龍門寺は岩城家菩提寺として亀田藩の庇護を受け、
広大な七堂伽藍が並んで隆盛していたとされますが、
江戸期に3度の火災に見舞られており、
現在の本堂は昭和35年に再建されたもの。

岩城家墓所は本堂裏の山麓にあります。

岩城家墓所」。
歴代藩主の墓所で竜門寺の火災でも焼失を免れ、
そのまま現存しています。


御霊屋」。
正面にある御霊屋。
岩城家累代と2代藩主岩城宣隆の位牌、
3代岩城重孝と8代岩城隆喜の木造が安置されています。
※墓所にある説明板には宣隆を初代と数えており、
 重孝は2代、隆喜は7代となっています。



藩主の墓碑である五輪塔鞘堂付き。
雪雨から墓石を守る為のもので、
雪国の藩主の墓所ではおなじみですね。

五輪塔は全部で6基。
4代秀隆、5代隆韶、8代隆喜、11代隆政
9代隆永の室のもの。
そして幕末の藩主12代岩城隆邦のもの。
他に東京の総泉寺から移葬された納骨堂がありました。

故出羽亀田城主修理大夫平隆政
 憲正院殿知徳勇道大居士
」。
11代藩主岩城隆政の墓。
8代隆喜の六男で9代10代は兄が継ぎますが、
双方共に早逝してしまった為、
家督を継いで11代藩主となりました。
※9代隆永は享年19歳。

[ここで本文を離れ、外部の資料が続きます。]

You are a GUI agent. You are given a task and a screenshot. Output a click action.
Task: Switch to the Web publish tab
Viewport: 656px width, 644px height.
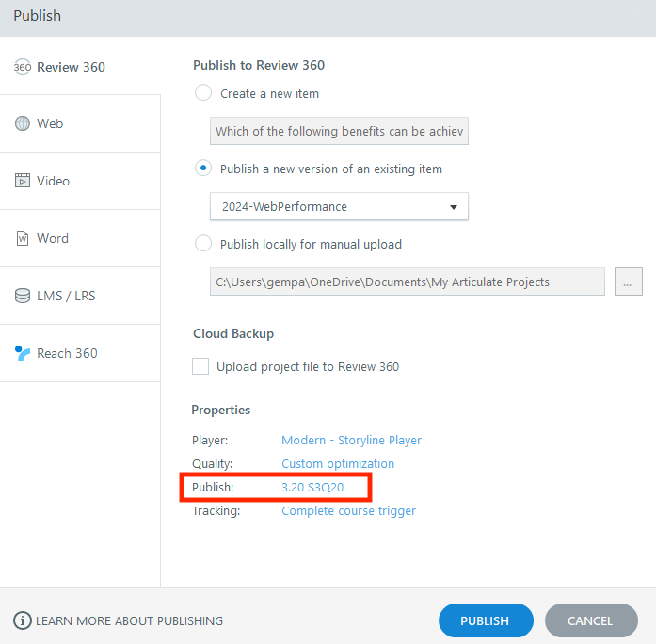click(50, 123)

10代隆信は享年18歳。
しかしこの隆政も20歳で病死しています。


故従三位子爵岩城隆邦
 峻徳院殿忠巌隆翁大居士
」。
12代藩主岩城隆邦の墓。
兄達3人が相次いで早逝してしまった為、
急遽家督を継いで12代藩主に就任。
王政復古後は東北諸藩の中でもいち早く参内し、
新政府勤皇を誓っていますが、
奥羽越列藩同盟、新政府双方を裏切る結果となり、
最終的に新政府軍に降伏して隠居を命じられました。
兄達と違い享年68歳と長生きしています。